Un petit Bobin, à nouveau, pour continuer à se régaler de le lire et de le découvrir. Quelques textes, courts, autant d'instants saisis par l'écriture. On y croise des femmes, des arbres, une télé, du repos, des conférences, de la lumière, des joies et des peines, toute la beauté simple de la vie. Coup de cœur pour la première nouvelle, qui est une lettre à la lumière.
"Vous alliez partout dans la même seconde, comme une enfant riante. Vous étiez l'image d'une vie détachée de soi, prodigue d'elle-même et parfaitement nonchalante quant à ses lendemains. Pendant que les enfants, dans leur école, recevaient une leçon de musique, je recevais de vous une leçon de bonté : c'est à votre image que j'aimerais aller dans la poignée de jours qui m'est donnée, madame, c'est avec votre gaieté et votre amour insoucieux de se perdre.

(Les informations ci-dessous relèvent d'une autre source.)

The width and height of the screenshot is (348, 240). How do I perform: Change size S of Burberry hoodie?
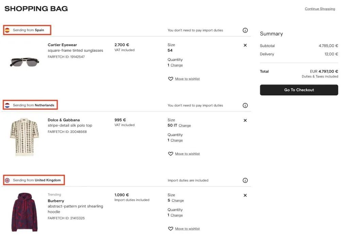pos(177,201)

Nous ne cherchons tous qu'une seule chose dans cette vie : être comblés par elle – recevoir le baiser d'une lumière sur notre cœur gris, connaître la douceur d'un amour sans déclin. Être vivant c'est être vu, entrer dans la lumière d'un regard aimant : personne n'échappe à cette loi, pas même Dieu qui est, par principe, parce qu'il est le principe supposé de tout, hors la loi. La Bible n'est que l'inventaire des efforts insensés de Dieu pour être entrevu de nous, ne fût-ce qu'une seconde, ne fût-ce que d'un seul homme et cet homme fût-il un bon à rien ou un gardien de chèvres abruti de solitude et de mauvais vin. Tout y passe. Tout est bon à Dieu pour attirer notre attention sur lui, de la grande machinerie des déluges et des orages avec leur vacarme de fer-blanc, jusqu'aux gémissements à peine audibles d'un nouveau-né couché sur la paille, bercé par la respiration besogneuse d'un âne et d'un bœuf."
"La vérité, on ne peut l'avoir, seulement la vivre. La vérité c'est vous, madame : de la lumière qui vient, de la lumière qui passe"
"L'intelligence est la force, solitaire, d'extraire du chaos de sa propre vie la poignée de lumière suffisante pour éclairer un peu plus loin que soi"
"Ce n'est pas l'encre qui fait l'écriture, c'est la voix, la vérité solitaire de la voix, l'hémorragie de vérité au ventre de la voix. Est écrivain toute personne qui ne suit que la vérité de ce qu'elle est, sans jamais s'appuyer sur autre chose que la misère et la solitude de la vérité."
"Nous ne sommes faits que de ceux que nous aimons et rien d'autre"
"L'arbre est devant la maison, un géant dans la lumière d'automne. Vous êtes dans la maison, près de la fenêtre, vous lui tournez le dos. Vous ne vous retournez pas pour vérifier s'il est bien toujours là – on ne sait jamais avec ceux qu'on aime : vous négligez de les regarder un instant, et l'instant suivant ils ont disparu ou se sont assombris. Même les arbres ont leurs fugues, leurs humeurs infidèles. Mais celui-là, vous êtes sûr de lui, sûr de sa présence éclairante. Cet arbre est depuis peu de vos amis. Vous reconnaissez vos amis à ce qu'ils ne vous empêchent pas d'être seul, à ce qu'ils éclairent votre solitude sans l'interrompre."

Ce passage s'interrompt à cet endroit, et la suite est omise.